Irene M. Gauto et al. wrote in 2011 that the species might also occur elsewhere according to their computer-generated population models, and that it was likely under-collected. They stated in 2011 that this taxon was endemic to Paraguay, despite it having been collected in Brazil by this time.

== Horticulture ==
In 2007 there were possibly only two seedlings in cultivation, in England and Argentina. By 2010 it was grown by Harri Lorenzi, a senior Brazilian botanist specialised in palms, in his Plantarum institute. As of 2016 seed of the palm has become more regularly available from niche vendors.

Propagation is by seed. Germination can take months and germination rates are quite low. It is advised to plant the palms in full sunlight.

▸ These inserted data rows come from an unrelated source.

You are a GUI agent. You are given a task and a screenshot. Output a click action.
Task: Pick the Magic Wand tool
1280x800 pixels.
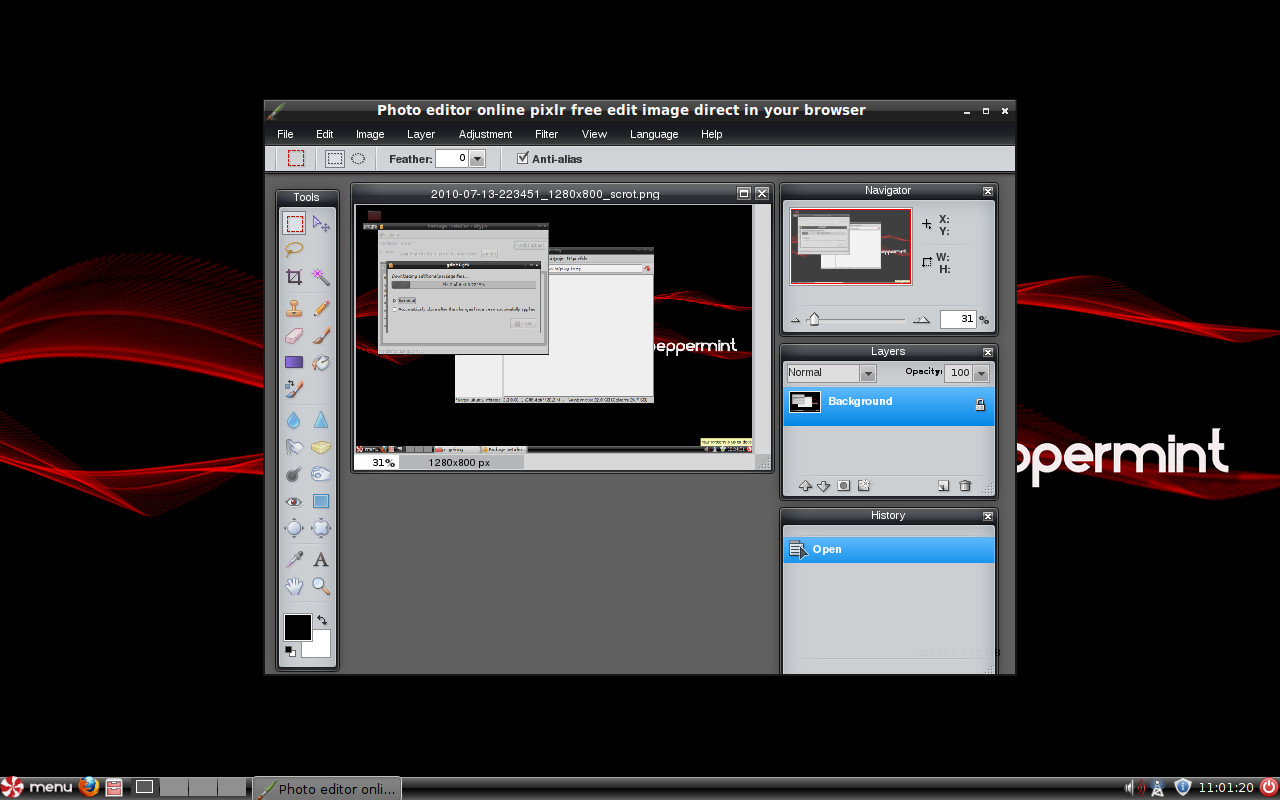(x=321, y=277)
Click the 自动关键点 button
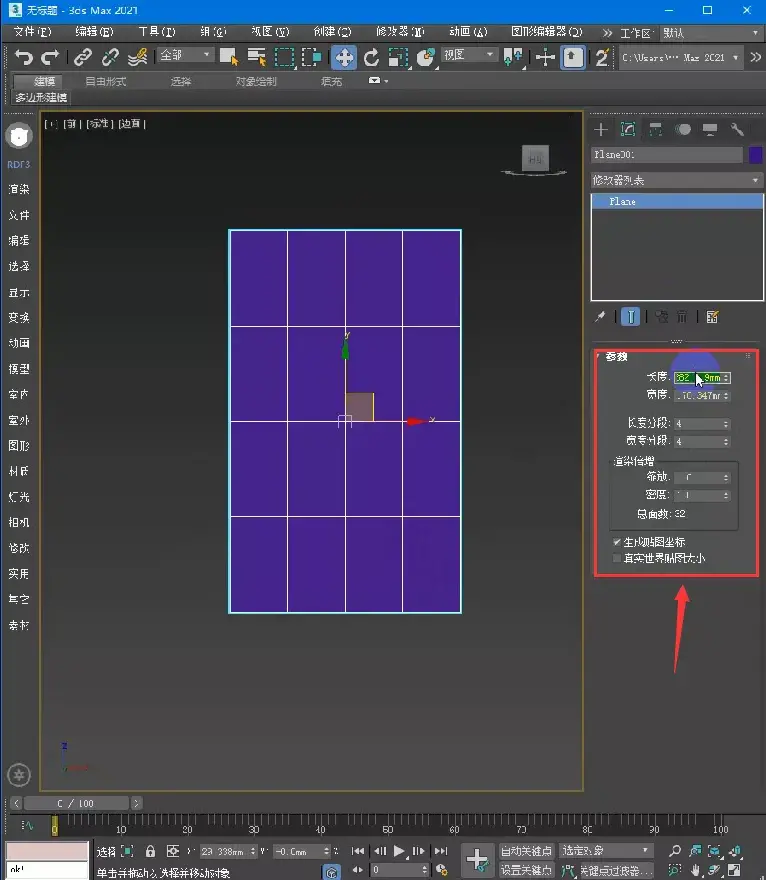The image size is (766, 880). click(x=526, y=851)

It is said to take −5 °C, but should be protected at 0 °C in the Netherlands. In Nova Odessa (see climate), Brazil, Lorenzi grows his palms on large mounds of loose sandy material.

== Conservation ==
The IUCN briefly rated it as 'endangered' between 1996 and 1998 in a period when nothing was known about the species and it hadn't been recorded in 98 years. Soares in 2015 opined it is rare and threatened due to its preferential deep-soiled habitat which is also perfect for agriculture. Lorenzi also believes it is threatened. Gauto et al. in 2011 considered it to be 'vulnerable' in Paraguay, using the criteria "extent of occurrence estimated to be less than 100km^{2} indicated by severely fragmented habitat or known to exist at only a single location." According to Vera in 2013 it is rare in Paraguay.

It is protected within the Mbaracayú Forest Nature Reserve, but this is the only known locality in which this species is protected. By 2010 there were ex situ plantings of this species at Lorenzi's Plantarum institute in Nova Odessa, collected during an expedition to Amambaí.

As of 2018 the conservation status has not been evaluated by the Centro Nacional de Conservação da Flora in Brazil.